What little flashes of ingenuity they showed were fleeting and brief. This was an evening were momentum was always going to be everything. And, despite trying to muster a response to Jones’ intervention by introducing the likes of Matt Done and Billy Sharp, United fell disappointingly short.
They had been forewarned - Adkins acknowledging Bury would be smarting after suffering two heavy reverses en route to this rearranged fixture - but were definitely not armed.
While Adkins, an injury to Neill Collins apart, kept faith with the same starting eleven which had beaten Doncaster Rovers three days earlier, his counterpart Flitcroft took an altogethger different approach after labelling Bury’s 6-0 humbling by Coventry City as unacceptable and an affront to values of the club.
Strong words, Adkins warned before travelling to Lancashire, which would demand a response and so it proved with Chris Basham flinging himself at a Leon Clarke shot as the hosts came bursting out of the blocks.

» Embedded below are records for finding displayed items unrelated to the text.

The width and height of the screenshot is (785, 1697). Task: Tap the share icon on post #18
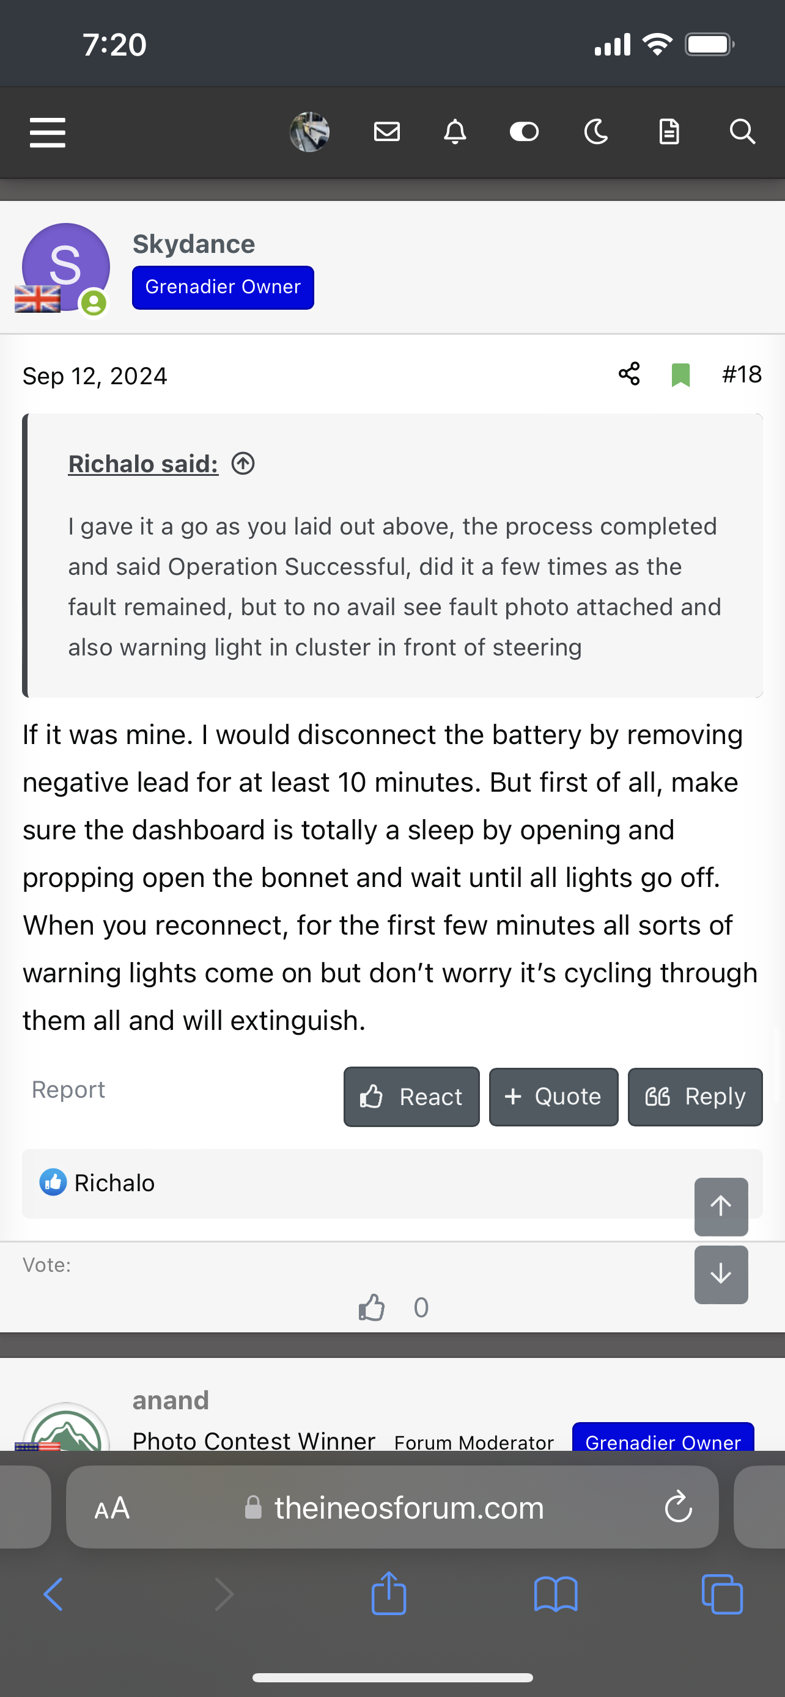[629, 374]
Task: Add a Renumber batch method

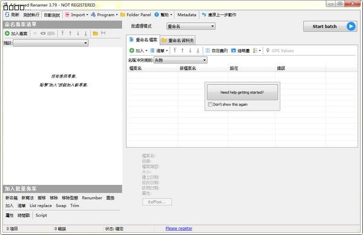Action: (92, 198)
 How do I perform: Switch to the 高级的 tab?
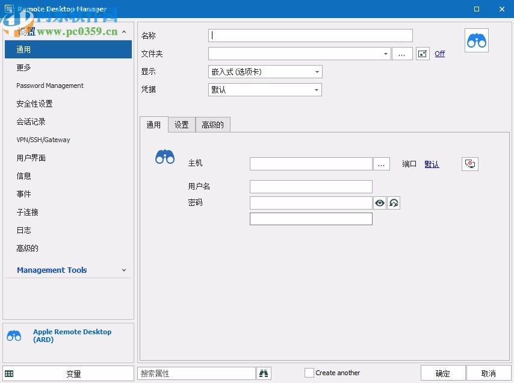[212, 125]
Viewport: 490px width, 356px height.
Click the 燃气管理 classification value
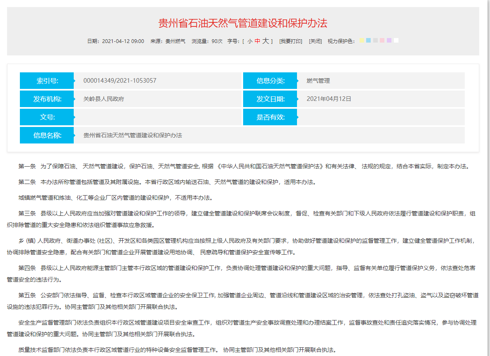(317, 80)
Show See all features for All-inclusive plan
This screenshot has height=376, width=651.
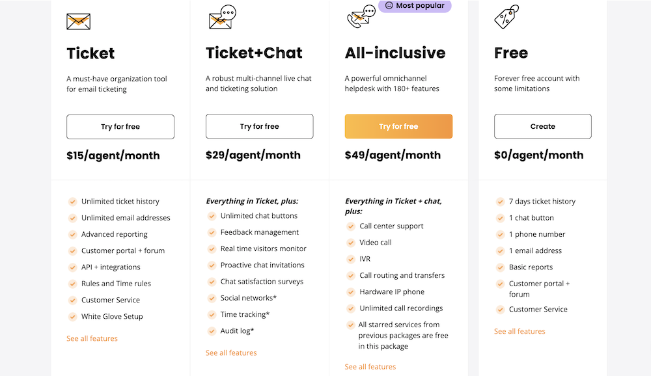(370, 367)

Basham, deputising for Collins at centre-half, was forced to intervene again when Ryan Lowe, another former Sheffield Wednesday marksman, surged forward at the behest of Flitcroft and his colleagues on the bench. Across the technical area, United’s coaching staff became increasingly animated with every Bury attack. If they had entered this fixture with designs on gnawing away at the hosts’ brittle confidence, then the opening exchanges had exactly the opposite effect.
Mayor and Jones both blazed long-range efforts over the crossbar as Bury’s self-belief grew. Jones went close again, this time from an acute angle, but Long plucked the ball out of the air. He was unable to repeat the trick, however, when the right-back unleashed a vicious drive from the edge of a sodden penalty area.
Dominic Calvert-Lewin, who was later withdrawn for Sharp, bundled wide as United began to pose some questions of their own while Adams twice went close after the break. First, only seven minutes after the interval, he was preparing to wheel away in celebration only for Joe Riley to hack clear off the line before miscalculating his angles after ghosting past two markers.
United, now a much more formidable proposition than the one they had presented for the opening 45 minutes of this game, were nevertheless indebted to Long for denying Mayor with a simply splendid save as the action became increasingly stretched. He excelled himself again to parry away a Peter Clarke header which seemed destined to find its way into the back of the net.
Substitute Done and Basham both tried to force the ball home on the stroke of added time but to no avail.
Bury: Lawlor, Riley, Tutte, P Clarke, L Clarke, Mayor, Jones, Lowe (Pope 80), Soares, Pugh, Cameron. Not used: Ruddy, Hussey, Mellis, O’Sullivan, Miller, Brown.
Sheffield United: Long, Brayford, Basham, Baxter, McEveley, Campbell-Ryce (Done 70), Reed (Flynn 58), Calvert-Lewin (Sharp 46), Adams, Edgar, Hammond. Not used: Howard, Coutts, Done, Woolford, McGahey.
Referee: Stuart Attwell (Warwickshire).